#### GIVEN INSTRUCTION:
Transcribe the stretch of the forum thread on gig driving costs from "## cvflexer (Apr" through "for minimum wage.".

┌─ SELECTED EXTRACT

Also if you factor in the opportunity cost to just get a block this is less than min wage. You’re an idiot.

You will drive 5k plus miles per month full time. You will need to do a synthetic oil change every month. You will need to change your brakes and rotors 2-3 times per year esp if you are a good driver since your driving style will be fast and more aggressive. You will change tires once a year. You will repair multiple tires per year. You will have to replace cv axles every year. Ball joints, shocks etc etc. there is a reason ups has on site mechanics fixing trucks everyday when drivers return. You suck at math. UPS has a checklist that drivers fill out when their shift is over for any issues the trucks are having and will be fixed by the next day. I haven’t even got into all the other expenses you aren’t accounting for.


----------



## Bygosh (Oct 9, 2016)

Some people know how to make it work and others prefer crying on Facebook and other internet forums.


----------



## cvflexer (Apr 27, 2017)

LMFAO. Bunch of whiny losers. Rent a car and get as many blocks as you can, but again, if you're so stupid and lazy that you just cant't do a bit of research... This Gig is not for you... Go work at a fast food place for minimum wage.


----------



## FIdel Cashflow (Feb 23, 2018)

Nah you just don't understand you are really making. Or you’re just afraid to want to know what you really make.

└─
┌─ DATASET EXTRACT

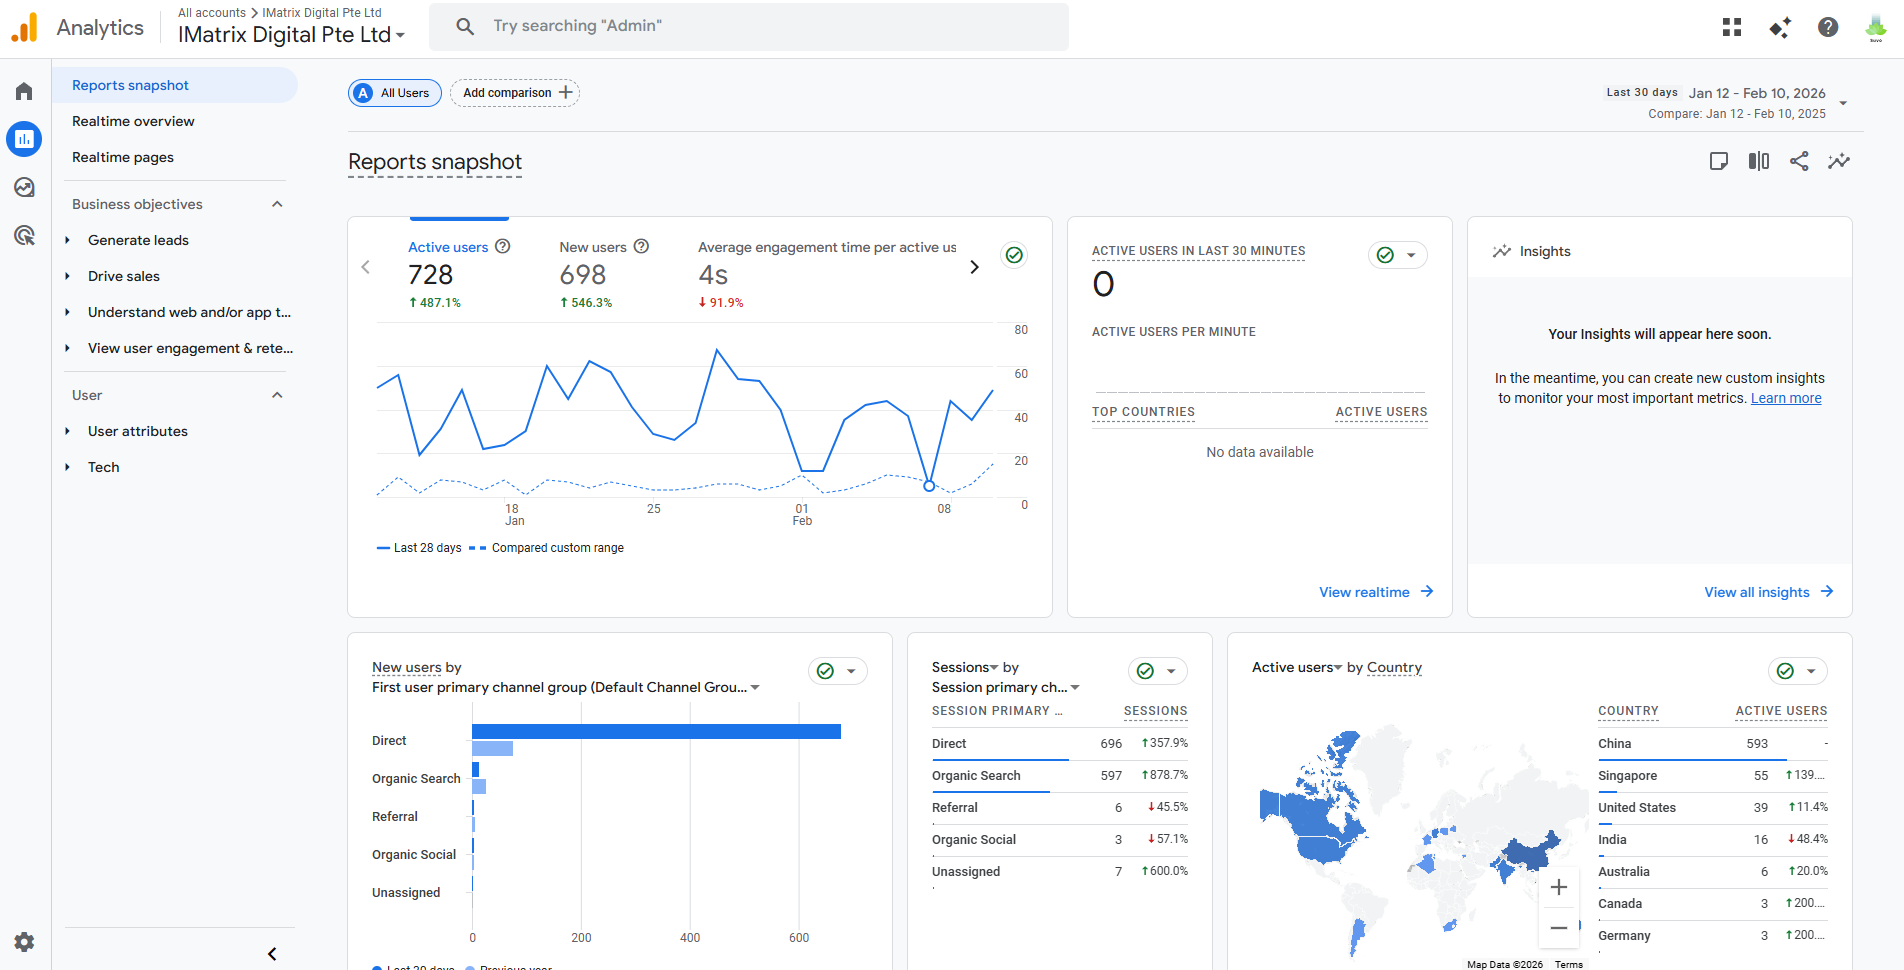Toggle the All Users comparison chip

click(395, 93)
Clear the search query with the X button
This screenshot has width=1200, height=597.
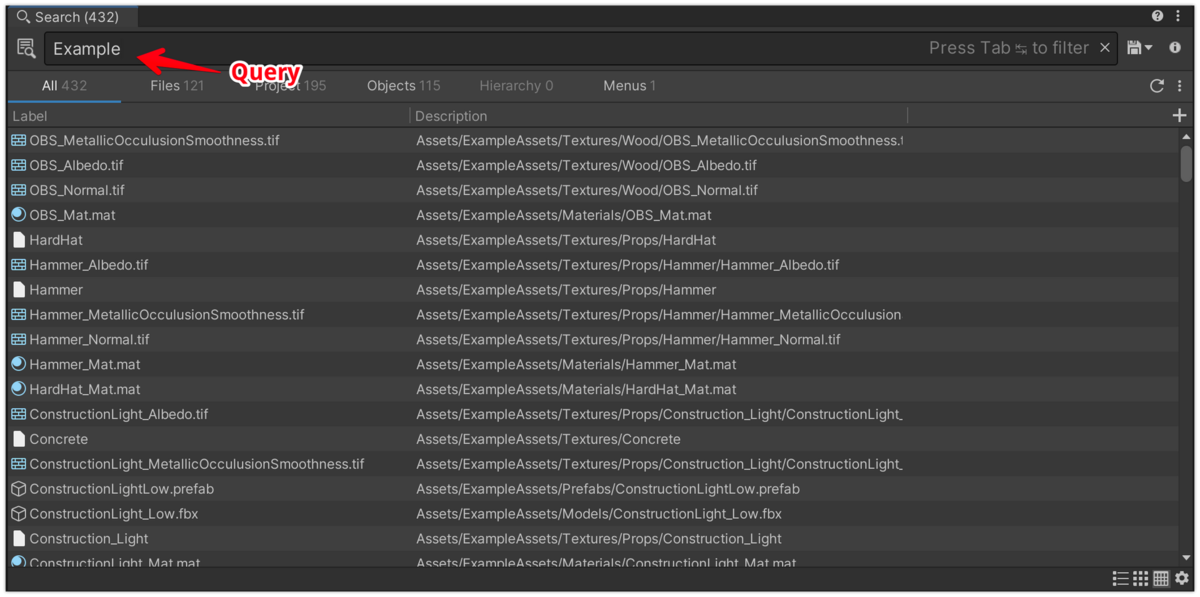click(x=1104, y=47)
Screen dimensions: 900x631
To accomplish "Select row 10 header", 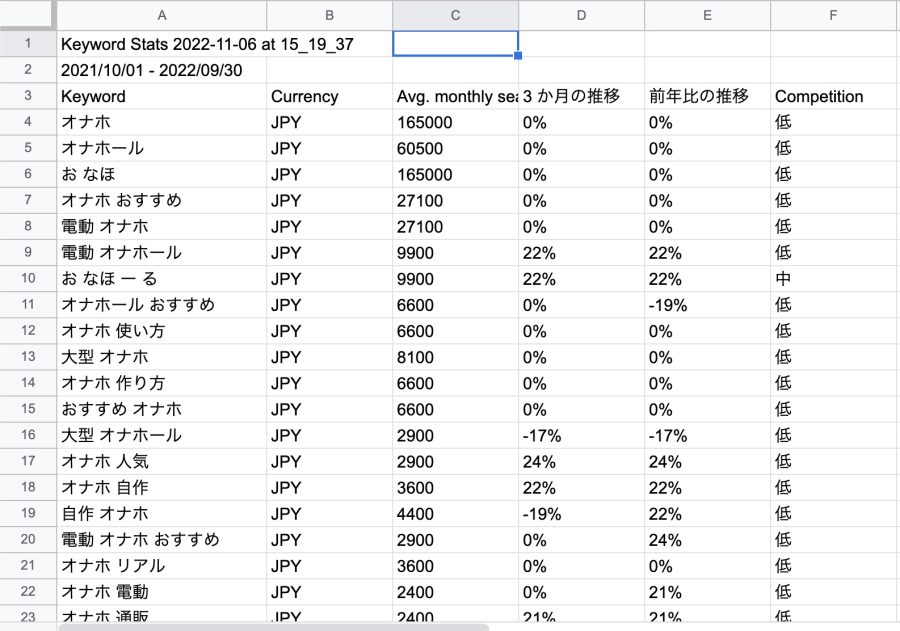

└─

#### RESULT:
## cvflexer (Apr 27, 2017)

LMFAO. Bunch of whiny losers. Rent a car and get as many blocks as you can, but again, if you're so stupid and lazy that you just cant't do a bit of research... This Gig is not for you... Go work at a fast food place for minimum wage.